I have a performance problem when using LDS memory with AMD Radeon HD 6850.
I have two kernels as parts of a N-particle simulation. Each work unit has to calculate force which acts on a corresponding particle based on relative position to other particles. The problematic kernel is:
#define UNROLL_FACTOR 8
//Vernet velocity part kernel
__kernel void kernel_velocity(const float deltaTime,
__global const float4 *pos,
__global float4 *vel,
__global float4 *accel,
__local float4 *pblock,
const float bound)
{
const int gid = get_global_id(0); //global id of work item
const int id = get_local_id(0); //local id of work item within work group
const int s_wg = get_local_size(0); //work group size
const int n_wg = get_num_groups(0); //number of work groups
const float4 myPos = pos[gid];
const float4 myVel = vel[gid];
const float4 dt = (float4)(deltaTime, deltaTime, 0.0f, 0.0f);
float4 acc = (float4)0.0f;
for (int jw = 0; jw < n_wg; ++jw)
{
pblock[id] = pos[jw * s_wg + id]; //cache a particle position; position in array: workgroup no. * size of workgroup + local id
barrier (CLK_LOCAL_MEM_FENCE); //wait for others in the work group
for (int i = 0; i < s_wg; )
{
#pragma unroll UNROLL_FACTOR
for (int j = 0; j < UNROLL_FACTOR; ++j, ++i)
{
float4 r = myPos - pblock[i];
float rSizeSquareInv = native_recip (r.x*r.x + r.y*r.y + 0.0001f);
float rSizeSquareInvDouble = rSizeSquareInv * rSizeSquareInv;
float rSizeSquareInvQuadr = rSizeSquareInvDouble * rSizeSquareInvDouble;
float rSizeSquareInvHept = rSizeSquareInvQuadr * rSizeSquareInvDouble * rSizeSquareInv;
acc += r * (2.0f * rSizeSquareInvHept - rSizeSquareInvQuadr);
}
}
barrier(CLK_LOCAL_MEM_FENCE);
}
acc *= 24.0f / myPos.w;
//update velocity only
float4 newVel = myVel + 0.5f * dt * (accel[gid] + acc);
//write to global memory
vel[gid] = newVel;
accel[gid] = acc;
}
The simulation runs fine in terms of results, but the problem is in the performance when using the local memory for caching the particle positions to relieve the big amount of reading from the global memory.
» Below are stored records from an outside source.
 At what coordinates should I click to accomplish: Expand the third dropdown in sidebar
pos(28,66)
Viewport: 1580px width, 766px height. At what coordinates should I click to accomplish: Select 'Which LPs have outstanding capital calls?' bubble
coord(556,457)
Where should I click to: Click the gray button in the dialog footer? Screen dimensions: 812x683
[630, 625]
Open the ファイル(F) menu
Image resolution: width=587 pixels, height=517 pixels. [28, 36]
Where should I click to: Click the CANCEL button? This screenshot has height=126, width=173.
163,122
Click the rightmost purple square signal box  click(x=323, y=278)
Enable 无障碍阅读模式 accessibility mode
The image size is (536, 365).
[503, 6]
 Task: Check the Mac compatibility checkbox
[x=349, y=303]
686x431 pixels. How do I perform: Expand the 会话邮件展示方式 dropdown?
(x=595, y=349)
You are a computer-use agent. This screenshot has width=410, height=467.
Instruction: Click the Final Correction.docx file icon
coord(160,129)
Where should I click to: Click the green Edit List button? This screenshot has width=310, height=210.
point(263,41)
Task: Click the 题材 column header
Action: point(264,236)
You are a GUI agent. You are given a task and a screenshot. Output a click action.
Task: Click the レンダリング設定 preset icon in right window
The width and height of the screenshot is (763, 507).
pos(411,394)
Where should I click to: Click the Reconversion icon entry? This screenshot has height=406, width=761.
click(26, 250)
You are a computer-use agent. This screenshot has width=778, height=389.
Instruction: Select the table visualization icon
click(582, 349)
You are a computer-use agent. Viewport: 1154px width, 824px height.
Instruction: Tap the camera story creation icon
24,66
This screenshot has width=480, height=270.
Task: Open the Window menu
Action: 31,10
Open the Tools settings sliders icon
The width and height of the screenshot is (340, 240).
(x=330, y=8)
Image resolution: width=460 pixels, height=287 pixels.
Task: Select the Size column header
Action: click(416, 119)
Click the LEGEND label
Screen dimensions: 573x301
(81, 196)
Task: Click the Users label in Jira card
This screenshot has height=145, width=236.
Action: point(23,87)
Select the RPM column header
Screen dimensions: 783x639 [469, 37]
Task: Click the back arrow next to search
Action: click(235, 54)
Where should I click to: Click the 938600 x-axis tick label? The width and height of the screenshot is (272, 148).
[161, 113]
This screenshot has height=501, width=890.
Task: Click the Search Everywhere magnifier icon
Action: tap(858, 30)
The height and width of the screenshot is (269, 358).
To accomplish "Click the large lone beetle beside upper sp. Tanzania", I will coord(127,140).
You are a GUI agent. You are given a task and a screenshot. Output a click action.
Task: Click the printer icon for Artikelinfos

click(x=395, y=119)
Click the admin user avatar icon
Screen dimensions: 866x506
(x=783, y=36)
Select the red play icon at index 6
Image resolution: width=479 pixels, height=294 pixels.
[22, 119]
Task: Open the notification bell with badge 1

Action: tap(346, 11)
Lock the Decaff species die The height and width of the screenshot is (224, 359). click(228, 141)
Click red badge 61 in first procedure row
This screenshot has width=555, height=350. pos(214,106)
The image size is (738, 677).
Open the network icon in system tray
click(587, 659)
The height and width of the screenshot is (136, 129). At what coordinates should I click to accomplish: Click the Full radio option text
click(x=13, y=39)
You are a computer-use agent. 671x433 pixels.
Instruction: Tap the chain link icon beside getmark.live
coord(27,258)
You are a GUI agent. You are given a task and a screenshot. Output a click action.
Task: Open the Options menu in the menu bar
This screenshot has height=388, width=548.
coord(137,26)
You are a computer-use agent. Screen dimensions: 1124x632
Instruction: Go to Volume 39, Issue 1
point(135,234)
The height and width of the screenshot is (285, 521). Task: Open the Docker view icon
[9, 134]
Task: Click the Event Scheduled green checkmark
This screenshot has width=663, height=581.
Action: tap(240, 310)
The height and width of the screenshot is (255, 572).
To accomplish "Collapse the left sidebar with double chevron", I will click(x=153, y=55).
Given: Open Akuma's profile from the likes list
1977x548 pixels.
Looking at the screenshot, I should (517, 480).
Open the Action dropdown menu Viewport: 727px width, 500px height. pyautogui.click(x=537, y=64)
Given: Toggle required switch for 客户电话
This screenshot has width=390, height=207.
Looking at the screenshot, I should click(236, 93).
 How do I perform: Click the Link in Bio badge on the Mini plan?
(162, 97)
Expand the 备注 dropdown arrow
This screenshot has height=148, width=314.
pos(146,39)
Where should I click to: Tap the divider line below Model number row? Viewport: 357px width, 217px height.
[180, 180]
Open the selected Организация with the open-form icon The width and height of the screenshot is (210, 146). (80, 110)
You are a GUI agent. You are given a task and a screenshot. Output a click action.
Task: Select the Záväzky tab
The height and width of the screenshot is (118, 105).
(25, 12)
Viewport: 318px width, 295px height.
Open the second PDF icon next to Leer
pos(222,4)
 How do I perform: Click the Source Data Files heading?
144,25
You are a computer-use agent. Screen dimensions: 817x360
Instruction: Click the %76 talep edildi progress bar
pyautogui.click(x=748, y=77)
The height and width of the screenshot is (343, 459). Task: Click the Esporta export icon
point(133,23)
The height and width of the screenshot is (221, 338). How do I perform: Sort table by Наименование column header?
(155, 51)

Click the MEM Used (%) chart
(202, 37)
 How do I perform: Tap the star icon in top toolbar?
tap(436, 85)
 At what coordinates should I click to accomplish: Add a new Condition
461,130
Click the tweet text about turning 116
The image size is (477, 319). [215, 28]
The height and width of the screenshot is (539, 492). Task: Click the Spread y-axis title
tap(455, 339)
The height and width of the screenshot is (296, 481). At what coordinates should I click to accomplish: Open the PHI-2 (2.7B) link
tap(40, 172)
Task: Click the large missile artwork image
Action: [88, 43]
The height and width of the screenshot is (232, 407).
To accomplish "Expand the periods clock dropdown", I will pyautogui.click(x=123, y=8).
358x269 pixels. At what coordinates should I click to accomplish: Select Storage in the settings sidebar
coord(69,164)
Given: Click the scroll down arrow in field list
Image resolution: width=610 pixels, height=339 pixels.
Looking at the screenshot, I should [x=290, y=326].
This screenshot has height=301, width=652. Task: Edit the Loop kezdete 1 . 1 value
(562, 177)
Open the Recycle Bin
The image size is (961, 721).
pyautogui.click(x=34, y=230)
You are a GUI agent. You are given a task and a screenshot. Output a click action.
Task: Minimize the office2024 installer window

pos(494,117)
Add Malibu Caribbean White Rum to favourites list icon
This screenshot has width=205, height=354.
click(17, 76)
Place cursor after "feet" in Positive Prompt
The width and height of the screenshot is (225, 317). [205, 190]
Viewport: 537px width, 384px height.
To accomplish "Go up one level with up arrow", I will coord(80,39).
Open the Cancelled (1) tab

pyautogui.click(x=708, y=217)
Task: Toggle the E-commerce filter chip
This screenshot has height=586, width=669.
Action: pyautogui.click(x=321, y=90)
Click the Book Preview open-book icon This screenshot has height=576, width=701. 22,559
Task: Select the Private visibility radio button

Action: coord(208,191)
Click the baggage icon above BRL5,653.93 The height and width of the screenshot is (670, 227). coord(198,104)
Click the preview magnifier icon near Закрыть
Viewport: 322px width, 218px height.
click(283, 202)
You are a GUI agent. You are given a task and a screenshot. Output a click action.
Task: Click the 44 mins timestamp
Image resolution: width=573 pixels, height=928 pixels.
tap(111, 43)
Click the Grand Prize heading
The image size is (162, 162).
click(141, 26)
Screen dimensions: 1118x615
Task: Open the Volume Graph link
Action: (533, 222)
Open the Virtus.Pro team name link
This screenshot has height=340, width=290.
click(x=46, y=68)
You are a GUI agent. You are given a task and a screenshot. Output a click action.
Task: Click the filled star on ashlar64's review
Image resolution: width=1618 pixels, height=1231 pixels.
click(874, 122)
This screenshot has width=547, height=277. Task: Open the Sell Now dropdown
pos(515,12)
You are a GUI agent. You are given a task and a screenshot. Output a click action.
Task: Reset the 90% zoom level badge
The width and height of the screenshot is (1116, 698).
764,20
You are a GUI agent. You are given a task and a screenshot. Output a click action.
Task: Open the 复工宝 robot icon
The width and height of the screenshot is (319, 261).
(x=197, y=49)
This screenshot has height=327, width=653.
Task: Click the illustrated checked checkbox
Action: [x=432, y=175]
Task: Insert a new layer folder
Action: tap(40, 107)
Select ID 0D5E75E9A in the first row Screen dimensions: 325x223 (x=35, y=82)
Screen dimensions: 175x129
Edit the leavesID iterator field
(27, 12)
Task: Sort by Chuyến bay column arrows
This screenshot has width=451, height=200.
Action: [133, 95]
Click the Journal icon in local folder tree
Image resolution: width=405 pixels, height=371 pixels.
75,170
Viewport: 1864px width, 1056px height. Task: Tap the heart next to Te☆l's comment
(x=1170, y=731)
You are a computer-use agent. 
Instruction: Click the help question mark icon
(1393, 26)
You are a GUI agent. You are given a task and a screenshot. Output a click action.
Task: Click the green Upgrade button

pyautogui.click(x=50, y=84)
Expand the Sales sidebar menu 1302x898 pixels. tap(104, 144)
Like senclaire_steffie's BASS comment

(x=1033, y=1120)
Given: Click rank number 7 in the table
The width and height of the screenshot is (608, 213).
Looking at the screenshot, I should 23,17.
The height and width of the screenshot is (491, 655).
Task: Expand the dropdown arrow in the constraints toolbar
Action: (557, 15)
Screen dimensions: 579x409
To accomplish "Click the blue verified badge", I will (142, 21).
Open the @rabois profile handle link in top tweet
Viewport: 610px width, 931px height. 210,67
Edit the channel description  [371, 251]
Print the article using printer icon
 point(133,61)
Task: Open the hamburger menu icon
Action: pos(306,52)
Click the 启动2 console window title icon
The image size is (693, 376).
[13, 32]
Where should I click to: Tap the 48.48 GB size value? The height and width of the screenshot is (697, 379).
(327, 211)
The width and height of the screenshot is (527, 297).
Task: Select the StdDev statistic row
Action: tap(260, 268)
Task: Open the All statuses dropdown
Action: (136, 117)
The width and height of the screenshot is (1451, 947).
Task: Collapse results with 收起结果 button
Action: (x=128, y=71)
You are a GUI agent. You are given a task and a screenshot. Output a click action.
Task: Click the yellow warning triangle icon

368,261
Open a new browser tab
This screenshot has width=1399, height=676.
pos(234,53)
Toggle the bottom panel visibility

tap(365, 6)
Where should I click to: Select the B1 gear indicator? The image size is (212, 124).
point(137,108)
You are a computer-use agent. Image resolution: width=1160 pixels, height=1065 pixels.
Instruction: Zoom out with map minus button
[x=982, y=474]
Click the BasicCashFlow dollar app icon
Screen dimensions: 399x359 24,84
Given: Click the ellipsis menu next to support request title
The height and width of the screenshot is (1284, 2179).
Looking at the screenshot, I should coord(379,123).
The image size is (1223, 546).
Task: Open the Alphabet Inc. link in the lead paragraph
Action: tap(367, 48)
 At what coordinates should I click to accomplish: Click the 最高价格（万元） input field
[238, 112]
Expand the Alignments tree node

Actually if the line
float4 r = myPos - pblock[i];
is replaced by
float4 r = myPos - pos[jw * s_wg + i];
the kernel runs faster. I don't really get that since reading from global should be much slower than reading from local.
Moreover, when the line
float4 r = myPos - pblock[i];
is removed completely and all following occurences of r are replaced by myPos - pblock[i], the speed is the same as before as if the line was not there at all. This I don't get even more as accessing private memory in r should be the fastest but the compiler somehow "optimizes" this line out.
Global work size is 4608, local worksize is 192. It is run with AMD APP SDK v2.9 and Catalyst drivers 13.12 in Ubuntu 12.04.
Can anyone please help me with this? Is that my fault or is that a problem of the GPU / drivers / ... ? Or is it a feature? :-)